Word and element location records:

---+---

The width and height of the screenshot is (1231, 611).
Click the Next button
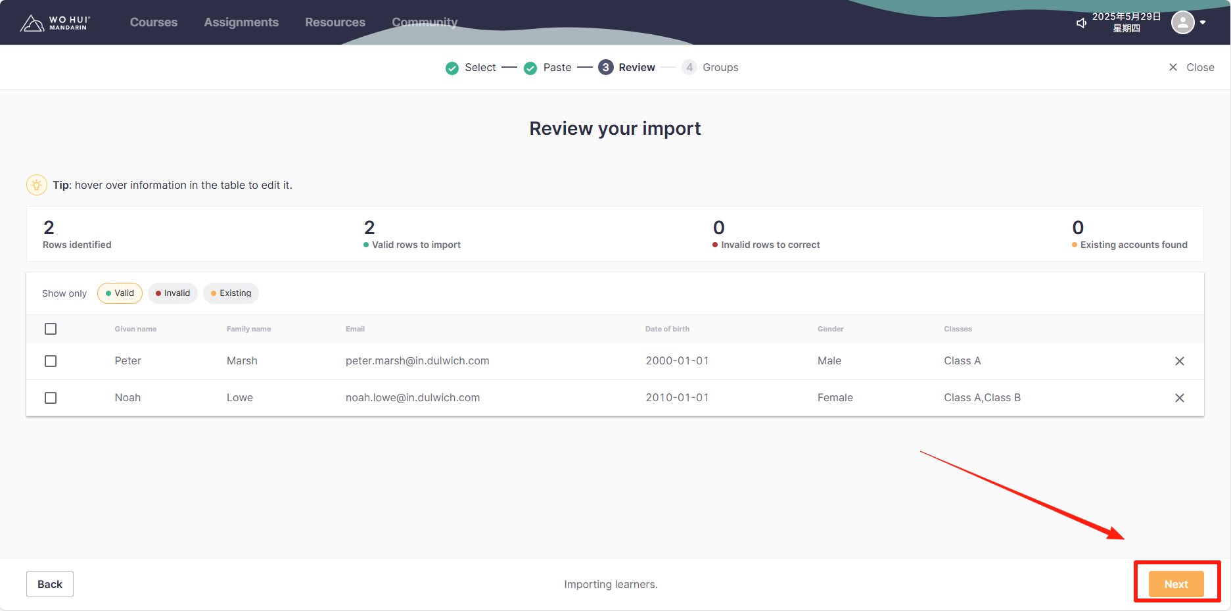(1176, 584)
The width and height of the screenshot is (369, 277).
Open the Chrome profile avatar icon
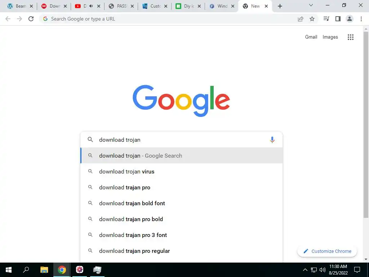350,19
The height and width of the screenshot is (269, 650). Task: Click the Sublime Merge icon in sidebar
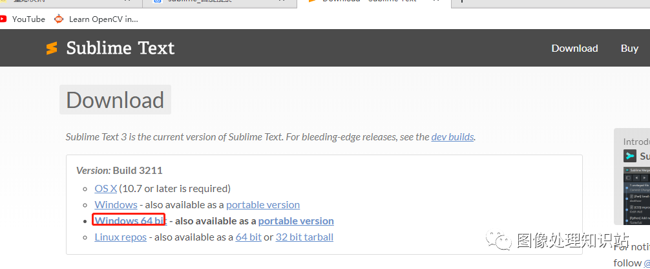[x=630, y=156]
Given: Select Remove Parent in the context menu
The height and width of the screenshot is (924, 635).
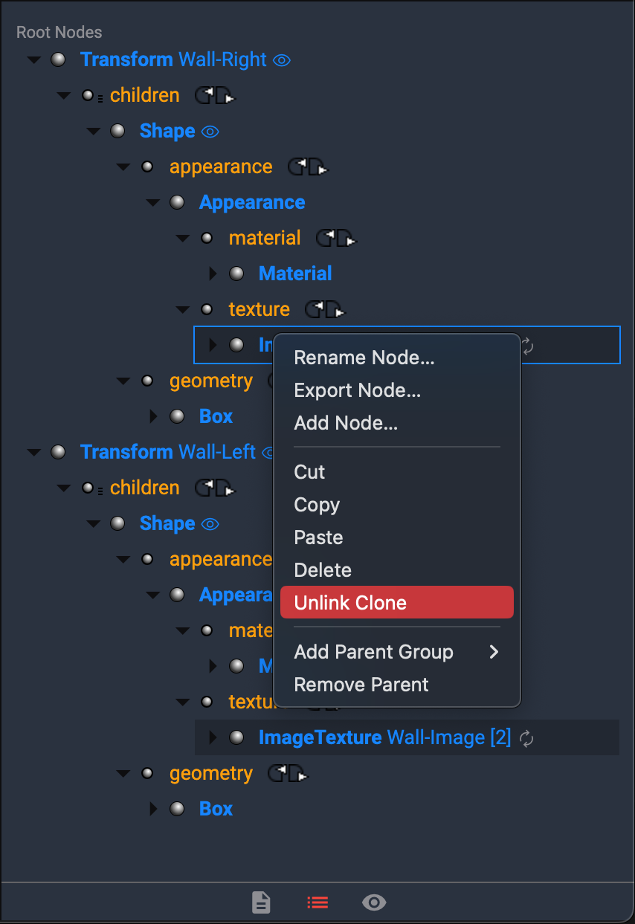Looking at the screenshot, I should pos(361,685).
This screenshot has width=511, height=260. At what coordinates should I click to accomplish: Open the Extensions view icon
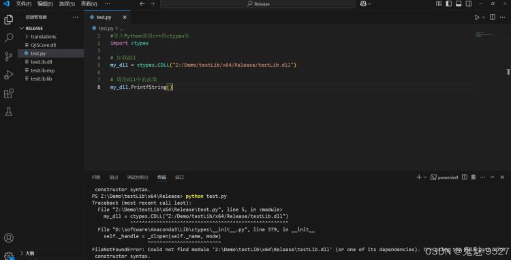(x=9, y=93)
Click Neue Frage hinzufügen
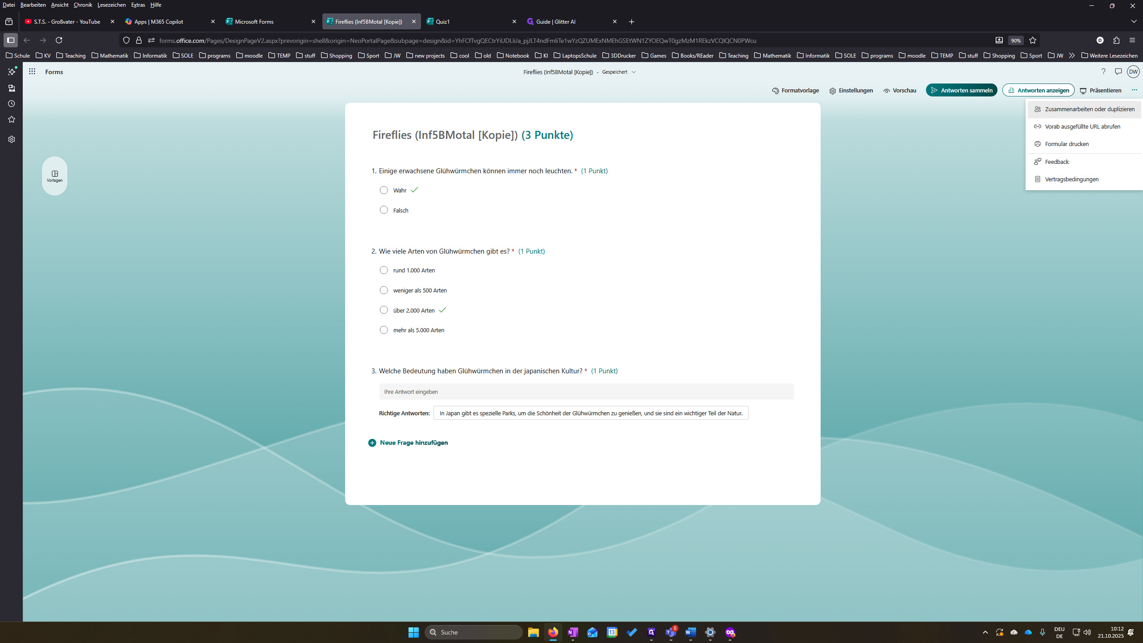 coord(408,443)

---+---

EXERCISE: Count the lines above that contain the string "height" and give only the number.

RESULT: 5